会話の国、大阪
「ひとりで来たん?」
「はい。チケット一枚ならどこか取れるから」
「ここの席、売れてたから、誰か来るやろなぁと思ってた。eチケット?」
「ウェブ松竹チケットです」
「弁当食べてきたん?」
「はい」
「外出たんか?」
「ロビーで。ロビー寒かったわぁ」
「クーラー入れてるんやな。アホちゃうかっ」
「サングラス落としたっ」
「僕が拾たろかっ?」
「自分で拾えるっ」
以上。
すべて、観劇前、幕間休憩後、観劇後、の、私と周りのお客さんとの会話だ。
女性客と、男性客。もちろん知らない人たち。
ひとりで観劇しても、着席と同時に、常に、会話がある。
私の仕事はバレてない。
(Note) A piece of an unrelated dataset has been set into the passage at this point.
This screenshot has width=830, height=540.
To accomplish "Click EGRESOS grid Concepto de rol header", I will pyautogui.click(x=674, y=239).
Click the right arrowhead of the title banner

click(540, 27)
でも、これだけ会話に満ちている。
だから、大阪が好きだ。
こういう会話の延長に、「あめちゃん、やろか」がある。
育った町内会もそうだった。
「どこいくん?」と、ご近所のおばさんから常に聞かれる。
「どこ行ってきたん?」も、聞かれる。
阪急百貨店の食料品売り場で。
「次、いつ来るんかと思ってたわ」と店員さん。
「今、大阪?」と別の店員さん。
会話のある土地が、大阪で、だから一人でも寂しくないのかもしれない。